[Data extracted from a collection]
■ ■ ■ ■ ■
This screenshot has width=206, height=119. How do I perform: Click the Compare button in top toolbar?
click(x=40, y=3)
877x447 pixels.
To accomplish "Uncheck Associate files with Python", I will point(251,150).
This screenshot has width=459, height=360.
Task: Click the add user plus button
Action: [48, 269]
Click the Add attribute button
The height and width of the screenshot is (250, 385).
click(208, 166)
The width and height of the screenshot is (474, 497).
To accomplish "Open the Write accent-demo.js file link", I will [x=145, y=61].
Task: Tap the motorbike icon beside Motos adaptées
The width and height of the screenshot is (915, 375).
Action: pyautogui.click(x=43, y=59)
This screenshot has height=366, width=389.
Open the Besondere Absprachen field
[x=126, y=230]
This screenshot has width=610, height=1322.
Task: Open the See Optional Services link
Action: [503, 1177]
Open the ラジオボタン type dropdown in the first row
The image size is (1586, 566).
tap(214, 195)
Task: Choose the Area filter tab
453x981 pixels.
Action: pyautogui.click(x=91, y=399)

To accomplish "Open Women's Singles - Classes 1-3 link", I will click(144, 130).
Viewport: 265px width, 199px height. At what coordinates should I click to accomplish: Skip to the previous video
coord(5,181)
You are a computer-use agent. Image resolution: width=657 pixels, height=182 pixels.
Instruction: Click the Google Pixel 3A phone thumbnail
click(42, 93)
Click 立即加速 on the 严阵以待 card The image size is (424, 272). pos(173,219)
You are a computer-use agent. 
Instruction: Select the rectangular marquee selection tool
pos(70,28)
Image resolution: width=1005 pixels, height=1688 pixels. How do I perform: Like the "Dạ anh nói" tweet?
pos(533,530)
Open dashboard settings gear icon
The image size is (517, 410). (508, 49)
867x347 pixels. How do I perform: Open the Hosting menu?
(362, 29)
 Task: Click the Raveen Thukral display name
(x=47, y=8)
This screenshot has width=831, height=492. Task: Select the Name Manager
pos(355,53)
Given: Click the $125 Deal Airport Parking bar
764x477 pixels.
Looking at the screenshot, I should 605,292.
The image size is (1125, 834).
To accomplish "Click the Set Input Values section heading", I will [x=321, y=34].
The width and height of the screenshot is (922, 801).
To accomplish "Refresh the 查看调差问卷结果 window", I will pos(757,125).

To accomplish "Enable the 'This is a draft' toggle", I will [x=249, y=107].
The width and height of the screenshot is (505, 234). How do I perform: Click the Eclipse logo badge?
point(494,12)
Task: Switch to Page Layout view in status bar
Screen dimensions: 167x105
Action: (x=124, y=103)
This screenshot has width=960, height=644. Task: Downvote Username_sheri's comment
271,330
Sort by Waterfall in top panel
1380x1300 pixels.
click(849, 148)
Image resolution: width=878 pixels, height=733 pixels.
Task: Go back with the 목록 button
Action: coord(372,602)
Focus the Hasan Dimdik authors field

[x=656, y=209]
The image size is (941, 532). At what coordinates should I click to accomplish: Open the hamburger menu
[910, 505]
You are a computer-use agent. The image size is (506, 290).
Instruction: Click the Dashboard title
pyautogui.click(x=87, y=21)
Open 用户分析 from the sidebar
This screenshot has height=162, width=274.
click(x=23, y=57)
■ ■ ■ ■ ■
> _Exercise_
Please copy the data above in its entirety, exactly as written.

> _Exercise response_
This screenshot has width=206, height=119. How do I perform: Click the Compare button in top toolbar?
click(x=40, y=3)
877x447 pixels.
To accomplish "Uncheck Associate files with Python", I will point(251,150).
This screenshot has width=459, height=360.
Task: Click the add user plus button
Action: [48, 269]
Click the Add attribute button
The height and width of the screenshot is (250, 385).
click(208, 166)
The width and height of the screenshot is (474, 497).
To accomplish "Open the Write accent-demo.js file link", I will [x=145, y=61].
Task: Tap the motorbike icon beside Motos adaptées
The width and height of the screenshot is (915, 375).
Action: pyautogui.click(x=43, y=59)
This screenshot has height=366, width=389.
Open the Besondere Absprachen field
[x=126, y=230]
This screenshot has width=610, height=1322.
Task: Open the See Optional Services link
Action: [503, 1177]
Open the ラジオボタン type dropdown in the first row
The image size is (1586, 566).
tap(214, 195)
Task: Choose the Area filter tab
453x981 pixels.
Action: pyautogui.click(x=91, y=399)

To accomplish "Open Women's Singles - Classes 1-3 link", I will click(144, 130).
Viewport: 265px width, 199px height. At what coordinates should I click to accomplish: Skip to the previous video
coord(5,181)
You are a computer-use agent. Image resolution: width=657 pixels, height=182 pixels.
Instruction: Click the Google Pixel 3A phone thumbnail
click(42, 93)
Click 立即加速 on the 严阵以待 card The image size is (424, 272). pos(173,219)
You are a computer-use agent. 
Instruction: Select the rectangular marquee selection tool
pos(70,28)
Image resolution: width=1005 pixels, height=1688 pixels. How do I perform: Like the "Dạ anh nói" tweet?
pos(533,530)
Open dashboard settings gear icon
The image size is (517, 410). (508, 49)
867x347 pixels. How do I perform: Open the Hosting menu?
(362, 29)
 Task: Click the Raveen Thukral display name
(x=47, y=8)
This screenshot has width=831, height=492. Task: Select the Name Manager
pos(355,53)
Given: Click the $125 Deal Airport Parking bar
764x477 pixels.
Looking at the screenshot, I should 605,292.
The image size is (1125, 834).
To accomplish "Click the Set Input Values section heading", I will [x=321, y=34].
The width and height of the screenshot is (922, 801).
To accomplish "Refresh the 查看调差问卷结果 window", I will pos(757,125).

To accomplish "Enable the 'This is a draft' toggle", I will [x=249, y=107].
The width and height of the screenshot is (505, 234). How do I perform: Click the Eclipse logo badge?
point(494,12)
Task: Switch to Page Layout view in status bar
Screen dimensions: 167x105
Action: (x=124, y=103)
This screenshot has width=960, height=644. Task: Downvote Username_sheri's comment
271,330
Sort by Waterfall in top panel
1380x1300 pixels.
click(849, 148)
Image resolution: width=878 pixels, height=733 pixels.
Task: Go back with the 목록 button
Action: coord(372,602)
Focus the Hasan Dimdik authors field

[x=656, y=209]
The image size is (941, 532). At what coordinates should I click to accomplish: Open the hamburger menu
[910, 505]
You are a computer-use agent. The image size is (506, 290).
Instruction: Click the Dashboard title
pyautogui.click(x=87, y=21)
Open 用户分析 from the sidebar
This screenshot has height=162, width=274.
click(x=23, y=57)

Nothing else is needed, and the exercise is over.